In a style rem­i­nis­cent of Pop art, Takreti uses flat tints of colour enhanced by shim­mering col­lage motifs to paint lively com­po­si­tions that some­times reveal a hint of dark­ness or melan­choly. In images evoking pho­to­graphic snap­shots, we move from inti­mate inte­rior scenes to public spaces, from playful moments on the beach to unspoken secrets. Takreti tells per­sonal or anony­mous sto­ries that he has observed, in which he will­ingly stages him­self with deri­sion and humour. The artist tackles his favourite themes of family, love, iden­tity and sex­u­ality, and invites us to share in the daily lives of his pro­tag­o­nists, in their moments of plea­sure, chal­lenge and vul­ner­a­bility.

TAKRETI

A key figure on the Syrian-Lebanese scene, Takreti is a sur­prising and unclas­si­fi­able artist. Born in Beirut in 1964 to a Syrian family, he studied archi­tec­ture, design and engraving in Damascus before devoting him­self to painting in the 1990s. It was painting that enabled him to mourn the loss of his grand­mother, a sym­bolic figure cen­tral to the artist’s life and work. After spending time in Cairo, New York and Brussels, he set­tled in Paris in 2006 and con­tinues to make reg­ular visits to Beirut.

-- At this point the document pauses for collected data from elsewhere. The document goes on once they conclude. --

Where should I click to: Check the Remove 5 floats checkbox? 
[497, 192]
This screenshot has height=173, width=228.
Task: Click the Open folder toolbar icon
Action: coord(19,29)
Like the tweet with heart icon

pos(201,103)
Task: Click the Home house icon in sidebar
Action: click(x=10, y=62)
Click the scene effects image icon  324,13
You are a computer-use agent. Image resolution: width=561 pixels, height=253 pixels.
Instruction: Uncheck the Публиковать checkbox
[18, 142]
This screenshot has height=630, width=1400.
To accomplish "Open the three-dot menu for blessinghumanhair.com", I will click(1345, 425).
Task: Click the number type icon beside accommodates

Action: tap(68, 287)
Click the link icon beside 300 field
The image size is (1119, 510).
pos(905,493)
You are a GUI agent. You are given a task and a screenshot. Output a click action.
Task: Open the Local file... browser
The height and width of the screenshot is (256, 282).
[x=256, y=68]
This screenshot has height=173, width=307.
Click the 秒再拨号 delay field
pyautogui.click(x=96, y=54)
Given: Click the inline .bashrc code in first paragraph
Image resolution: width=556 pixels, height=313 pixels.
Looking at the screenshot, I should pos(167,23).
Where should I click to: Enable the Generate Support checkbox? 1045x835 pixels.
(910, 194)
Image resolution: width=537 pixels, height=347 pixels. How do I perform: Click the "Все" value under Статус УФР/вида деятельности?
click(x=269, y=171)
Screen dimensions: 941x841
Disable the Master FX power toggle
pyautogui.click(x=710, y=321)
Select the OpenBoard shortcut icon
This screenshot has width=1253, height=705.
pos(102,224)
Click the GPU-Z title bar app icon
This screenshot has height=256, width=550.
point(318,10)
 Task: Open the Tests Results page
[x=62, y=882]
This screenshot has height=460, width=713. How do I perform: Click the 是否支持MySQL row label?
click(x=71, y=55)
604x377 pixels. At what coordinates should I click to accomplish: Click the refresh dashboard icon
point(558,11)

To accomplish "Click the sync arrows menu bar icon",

Using large for­mats, some­times treated as polyp­tychs, and a pic­to­rial lan­guage very close to pop art, Takreti doc­u­ments the world around him in all its beauty, weak­ness and fragility. Centred on the human figure, often strange or pic­turesque, his gaze is pro­found, some­times melan­choly, some­times amused, par­tic­u­larly when he stages him­self with a con­sum­mate sense of self-mockery. In fact, humour, which is almost con­stant in his paint­ings, allows him to keep his sub­jects at a dis­tance while enveloping them in an affec­tionate gaze.

Takreti’s work is reg­u­larly exhib­ited in gal­leries and in national and inter­na­tional insti­tu­tions: Musée de l’immi­gra­tion, Paris (2024); Institut du Monde Arabe, Paris (2018, 2021, 2023); Cité du Livre, Aix-en-Provence (2016); Musée de la Palmeraie, Marrakech (2014); the Gwangju Museum of Art, South Korea (2014); Institut des Cultures d’Islam, Paris (2014); Mathaf, Arab Museum of Modern Art, Doha (2011); Villa Emerige, Paris (2011).

His paint­ings are held in pri­vate and public col­lec­tions: Syrian National Museum, Damascus, Syria; Mathaf, Arab Museum of Modern Art, Doha, Qatar; Musée de l’Institut du monde arabe, Paris (Donation Claude & France Lemand); Musée de l’his­toire de l’Immigration, Paris.